### 提供抜粋
高橋玲央奈(たかはし れおな)です。現在日本ではグラティークというゲーム会社、中国では厦門玲央奈軟件(レオナソフトウェア)有限公司という会社を運営しております。いま中国側では厦⻔(アモイ:上海と香港の間にあり、どちらからも飛行機1.5時間の距離)に拠点があり、主に総経理の薛(セツ)と2名に業務委託の10名程度を入れて、日本ゲームの中華圏展開、中国ゲームの日本or第三国展開をしております。

――:いま上海のインディーゲームイベントWePlay(中国版のBitsummitのようなもの)で取材をしております。

はい、弊社もこちらにブースを出して出展しております。日本ゲームの中国展開代理店の役割をしていて、コロナ禍以降中国に気軽に渡航できなくなった企業様のゲーム・プロモーションを共同ブースの形で出しています。今回もってきているゲームの目玉はビサイドが手がける『LoveLive!』シリーズの最新作「幻日のヨハネ – NUMAZU in the MIRAGE –」ですね。

### 提供資料
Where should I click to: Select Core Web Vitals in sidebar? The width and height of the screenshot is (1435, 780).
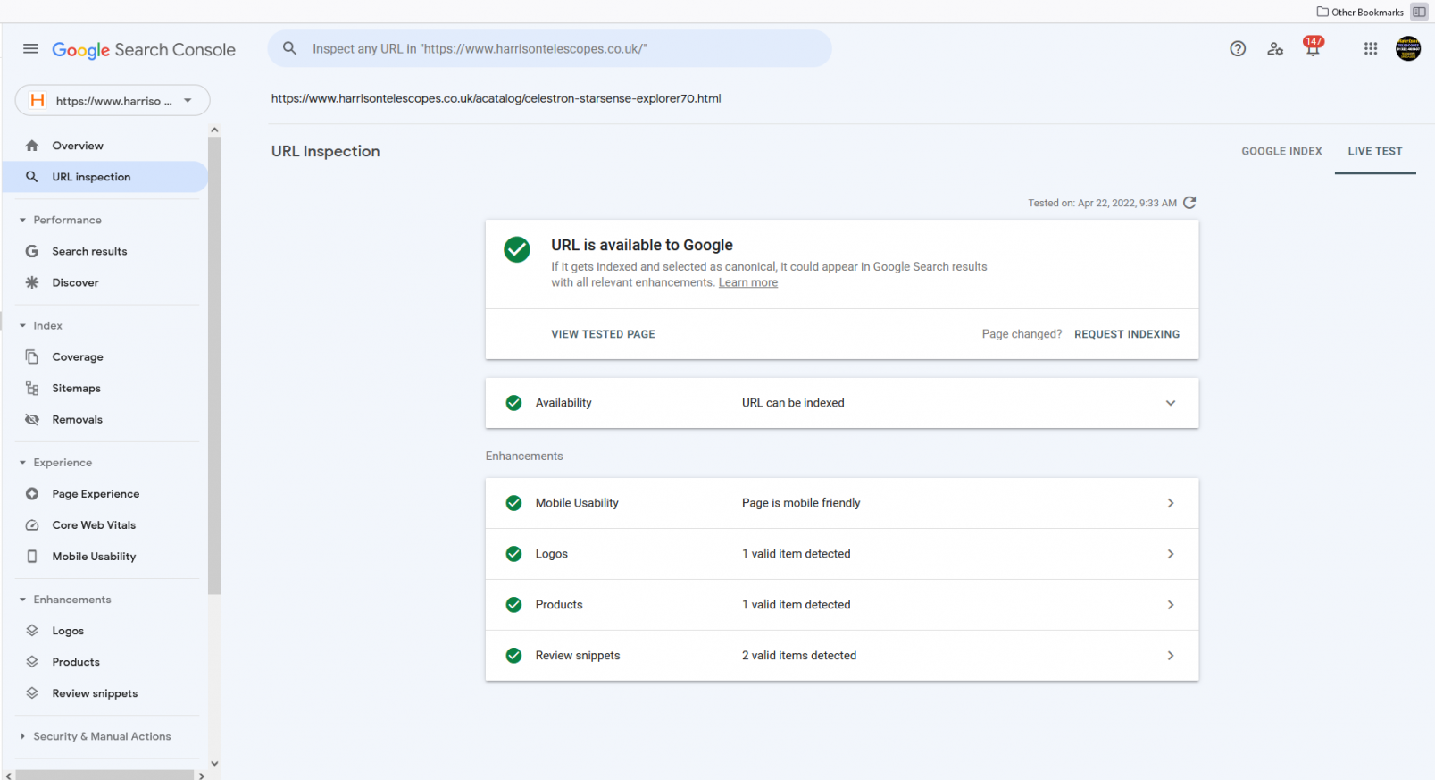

### 課題
提供抜粋にある次の一文を英語に訳してください。「はい、弊社もこちらにブースを出して出展しております。」

### 解答
Yes, our company is also exhibiting here with a booth of its own.